De uma videira outonal

De quantos frutos nascem nas árvores, do número de todos não bastaria para esboçar de quanto te sinto a falta.

quinta-feira, outubro 08, 2009

Carta a um dia fascinado de Verão ou Langor d'Infância

Quero outra vez um dia de Verão. Entenda-se que não peço um dia de sol, mas sim que quero um dia de Verão.

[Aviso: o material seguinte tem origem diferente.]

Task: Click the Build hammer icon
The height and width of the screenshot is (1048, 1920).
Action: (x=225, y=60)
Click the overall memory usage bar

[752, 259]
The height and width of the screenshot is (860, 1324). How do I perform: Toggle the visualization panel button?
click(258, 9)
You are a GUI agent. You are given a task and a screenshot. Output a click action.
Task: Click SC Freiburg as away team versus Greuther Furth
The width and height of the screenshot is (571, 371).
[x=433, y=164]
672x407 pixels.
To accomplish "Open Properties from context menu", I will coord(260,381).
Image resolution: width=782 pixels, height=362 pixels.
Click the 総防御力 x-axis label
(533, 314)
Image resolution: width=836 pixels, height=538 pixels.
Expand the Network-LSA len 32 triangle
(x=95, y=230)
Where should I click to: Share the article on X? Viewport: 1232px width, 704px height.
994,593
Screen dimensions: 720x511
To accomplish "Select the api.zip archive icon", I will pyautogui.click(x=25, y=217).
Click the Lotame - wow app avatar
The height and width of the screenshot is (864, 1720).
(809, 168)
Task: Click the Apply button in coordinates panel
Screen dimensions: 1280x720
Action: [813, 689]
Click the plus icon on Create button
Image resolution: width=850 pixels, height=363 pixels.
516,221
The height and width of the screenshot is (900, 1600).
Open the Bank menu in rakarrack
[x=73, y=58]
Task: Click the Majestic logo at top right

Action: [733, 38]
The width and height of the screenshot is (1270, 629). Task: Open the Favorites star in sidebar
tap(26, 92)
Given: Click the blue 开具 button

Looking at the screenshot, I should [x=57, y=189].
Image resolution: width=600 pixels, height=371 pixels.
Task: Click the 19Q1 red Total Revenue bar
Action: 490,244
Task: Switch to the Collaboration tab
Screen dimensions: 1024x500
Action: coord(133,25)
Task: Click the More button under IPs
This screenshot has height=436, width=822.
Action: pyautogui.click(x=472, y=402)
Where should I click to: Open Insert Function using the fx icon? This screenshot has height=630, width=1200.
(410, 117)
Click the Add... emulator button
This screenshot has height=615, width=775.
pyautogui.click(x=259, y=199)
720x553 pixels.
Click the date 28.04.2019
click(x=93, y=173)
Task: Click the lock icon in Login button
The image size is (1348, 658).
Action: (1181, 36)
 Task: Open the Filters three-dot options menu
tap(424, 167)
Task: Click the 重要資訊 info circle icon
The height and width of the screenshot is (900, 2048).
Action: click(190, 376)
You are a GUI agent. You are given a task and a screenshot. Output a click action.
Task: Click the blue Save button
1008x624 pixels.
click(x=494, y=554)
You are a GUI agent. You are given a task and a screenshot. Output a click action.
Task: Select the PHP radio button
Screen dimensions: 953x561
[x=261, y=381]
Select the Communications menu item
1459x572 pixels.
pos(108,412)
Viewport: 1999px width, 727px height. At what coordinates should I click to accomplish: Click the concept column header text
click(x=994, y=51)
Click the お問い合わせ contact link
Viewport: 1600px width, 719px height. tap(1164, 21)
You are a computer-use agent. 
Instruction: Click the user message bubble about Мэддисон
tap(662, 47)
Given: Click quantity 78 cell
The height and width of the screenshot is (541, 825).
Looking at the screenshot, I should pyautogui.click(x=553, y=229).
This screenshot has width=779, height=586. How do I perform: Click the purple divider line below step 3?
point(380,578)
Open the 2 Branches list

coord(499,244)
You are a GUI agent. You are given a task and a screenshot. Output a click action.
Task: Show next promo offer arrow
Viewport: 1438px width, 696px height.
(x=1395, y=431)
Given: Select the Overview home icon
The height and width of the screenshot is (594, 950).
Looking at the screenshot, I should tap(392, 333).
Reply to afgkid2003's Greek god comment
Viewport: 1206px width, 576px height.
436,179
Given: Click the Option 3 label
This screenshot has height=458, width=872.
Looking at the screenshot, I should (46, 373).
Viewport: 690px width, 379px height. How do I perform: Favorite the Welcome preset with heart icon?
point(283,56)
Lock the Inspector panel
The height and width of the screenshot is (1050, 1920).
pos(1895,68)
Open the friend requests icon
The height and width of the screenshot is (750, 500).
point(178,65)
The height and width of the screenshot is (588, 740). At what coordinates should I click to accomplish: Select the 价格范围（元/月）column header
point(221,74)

Nos dias de Verão é mais fácil escrever: tudo é mais luminoso e tem mais vida. Podemos falar de uma cadeira de vime no alpendre e de uma almofada fofa no assento. Verde com riscas laranjas e contornos azuis. Assim, exagerada de cor. São três da tarde e o sol bate levemente por sobre o caramanchão que me dá sombra. Uma estrutura simples coberta pelo maracujaleiro em flor. Cheira! E como cheira. Três da tarde é a hora dos gatos e dos segredos. Já é insuportavelmente tarde para o almoço dum dia comum e infinitamente longe de uma hora boa para o chá. É uma hora que não existe. Na casa alguém dorme a sesta num dos quartos com as quatro paredes altas. Os tectos finamente decorados a estuque são como antigos mobiles ou clepsidras que nos fazem adormecer. Contando que nos viremos algumas vezes na cama. Podia estar a escrever, agora que estou no jardim, sentado numa cadeira de vime com uma almofada colorida por assento. Enquanto, prefiro pensar numa sesta não demasiado tranquila no quarto do fundo. O quarto do fundo é grande e branco e tem um tecto como um clepsidra como os outros quartos da casa. Mas não é isso que me atrai. Numa proporção certa a cama enfrenta a janela cuja vista se joga sobre a cidade. Continua depois no mar. Bastaria agora que me levantasse, que pisasse com os pés nús o chão morno de cantaria. Em jeito manso subiria as escadas para encontrar num instante a porta envidraçada da biblioteca. Agora caminhar no longo corredor dum silêncio impossível, feito de velha madeira rangente. A mão poisada sobre a maçaneta, rodando-a num gesto de pulso. De seguida fecho a porta e corro também as cortinas. Às três da tarde todas as luzes devem ser a meia luz. O corpo descansado sobre a cama. O tecto em clepsidra e as paredes altas e brancas e o sol por entre as cortinas leves. Meia-luz com a alma a meio-gás como se meio adormecida. E agora estou sentado na cadeira do jardim a pensar que poderia estar deitado na cama do quarto do fundo. Aí imaginaria o turpor das quatro da tarde, quando nem por um instante houvesse silêncios. As crianças a descer velozmente as escadas, aos tropeções ligeiros; o jardim muito cheio; alguém a por a mesa do lanche. E tudo isto como um preparar lento do funeral duma tarde de verão que se fecha com o ritual do chá servido quente pelas cinco.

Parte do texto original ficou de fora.